Vichit Mukura (วิชิต มุกุระ; ) is a Thai chef specializing in royal Thai cuisine. He is the executive chef at Royal Osha, a restaurant known for presenting palace-style recipes and refined tasting menus. He previously served nearly three decades as executive chef of Sala Rim Nam at the Mandarin Oriental Bangkok, where he helped define the hotel’s reputation for high-end traditional Thai cuisine.
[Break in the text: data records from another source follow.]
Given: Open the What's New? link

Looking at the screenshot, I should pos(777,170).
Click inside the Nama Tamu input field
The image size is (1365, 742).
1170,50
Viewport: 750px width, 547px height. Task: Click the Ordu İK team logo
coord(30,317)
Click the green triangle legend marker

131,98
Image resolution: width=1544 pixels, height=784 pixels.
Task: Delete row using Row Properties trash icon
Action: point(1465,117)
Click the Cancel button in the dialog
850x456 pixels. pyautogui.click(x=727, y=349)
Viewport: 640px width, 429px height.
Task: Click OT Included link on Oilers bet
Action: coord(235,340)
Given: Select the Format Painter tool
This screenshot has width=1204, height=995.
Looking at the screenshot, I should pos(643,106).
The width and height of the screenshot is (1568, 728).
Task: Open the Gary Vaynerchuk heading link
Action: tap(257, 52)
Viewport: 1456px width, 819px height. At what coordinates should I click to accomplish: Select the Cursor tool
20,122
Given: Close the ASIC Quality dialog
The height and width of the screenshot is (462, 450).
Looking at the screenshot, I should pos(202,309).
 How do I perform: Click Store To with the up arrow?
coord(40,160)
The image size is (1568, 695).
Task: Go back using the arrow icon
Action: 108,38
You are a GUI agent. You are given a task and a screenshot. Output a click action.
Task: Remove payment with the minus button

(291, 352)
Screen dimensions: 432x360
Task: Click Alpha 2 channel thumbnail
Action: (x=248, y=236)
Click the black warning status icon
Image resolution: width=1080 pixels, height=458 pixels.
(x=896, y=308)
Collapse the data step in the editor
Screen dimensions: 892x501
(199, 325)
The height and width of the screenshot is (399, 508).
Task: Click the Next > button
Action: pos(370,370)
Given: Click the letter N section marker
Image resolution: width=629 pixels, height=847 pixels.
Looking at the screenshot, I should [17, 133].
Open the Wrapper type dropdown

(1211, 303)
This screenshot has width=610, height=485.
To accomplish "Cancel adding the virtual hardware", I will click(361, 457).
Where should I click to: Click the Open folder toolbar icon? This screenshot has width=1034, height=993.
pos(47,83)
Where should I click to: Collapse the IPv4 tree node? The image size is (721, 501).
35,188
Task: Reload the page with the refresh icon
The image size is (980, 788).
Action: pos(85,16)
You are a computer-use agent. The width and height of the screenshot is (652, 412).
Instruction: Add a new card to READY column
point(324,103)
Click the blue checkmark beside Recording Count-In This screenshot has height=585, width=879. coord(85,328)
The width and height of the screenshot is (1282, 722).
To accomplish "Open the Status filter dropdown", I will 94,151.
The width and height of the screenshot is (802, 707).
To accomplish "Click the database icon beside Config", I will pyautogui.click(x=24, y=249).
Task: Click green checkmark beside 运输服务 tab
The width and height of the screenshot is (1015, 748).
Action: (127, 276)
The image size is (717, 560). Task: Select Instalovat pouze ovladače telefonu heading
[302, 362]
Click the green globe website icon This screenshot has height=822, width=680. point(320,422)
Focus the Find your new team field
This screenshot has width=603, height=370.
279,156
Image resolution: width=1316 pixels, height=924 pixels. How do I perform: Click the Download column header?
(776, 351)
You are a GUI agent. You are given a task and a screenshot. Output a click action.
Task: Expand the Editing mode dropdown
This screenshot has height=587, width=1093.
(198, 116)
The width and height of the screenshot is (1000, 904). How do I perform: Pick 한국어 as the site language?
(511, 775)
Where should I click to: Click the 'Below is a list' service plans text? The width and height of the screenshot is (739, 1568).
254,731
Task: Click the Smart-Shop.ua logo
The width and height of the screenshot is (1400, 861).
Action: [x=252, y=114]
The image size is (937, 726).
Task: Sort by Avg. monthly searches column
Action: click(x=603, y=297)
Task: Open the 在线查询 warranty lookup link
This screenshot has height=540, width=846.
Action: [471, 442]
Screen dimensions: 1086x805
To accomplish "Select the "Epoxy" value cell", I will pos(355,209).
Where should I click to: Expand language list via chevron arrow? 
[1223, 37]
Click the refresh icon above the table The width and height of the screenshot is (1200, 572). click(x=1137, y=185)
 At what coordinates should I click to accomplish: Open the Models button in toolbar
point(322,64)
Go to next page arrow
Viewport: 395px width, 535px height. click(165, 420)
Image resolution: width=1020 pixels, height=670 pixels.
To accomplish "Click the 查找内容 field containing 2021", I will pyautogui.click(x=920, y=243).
== Early life and education ==
Vichit was born in Pattaya, Chonburi province. According to interviews, he developed an interest in cooking from a young age through exposure to home-style Thai dishes and traditional local markets. He later trained in classical Thai culinary techniques, including royal court cuisine, which would become the foundation of his professional work.

== Career ==
Vichit joined the Mandarin Oriental Bangkok early in his career and eventually became executive chef of Sala Rim Nam, the hotel’s flagship Thai restaurant. During his nearly 30-year tenure, he oversaw menu development, culinary training, and presentations of traditional Thai dance dinners, helping to raise international visibility for Thai fine dining.

He curated the state dinner menu for Barack Obama during Obama’s 2012 visit to Thailand, hosted by Prime Minister Yingluck Shinawatra.

After leaving the Mandarin Oriental, Vichit operated Chef's Table by Khao, a 12-seat restaurant that blended Thai cooking techniques with premium Japanese ingredients.

At Royal Osha, he continues to focus on palace-inspired cuisine, preserving Chitralada Palace recipes and presenting multi-course menus that integrate traditional techniques with modern plating.

In addition to his restaurant work, Vichit has participated in culinary workshops, cooking classes, and public demonstrations, promoting a deeper understanding of Thai ingredients and heritage dishes.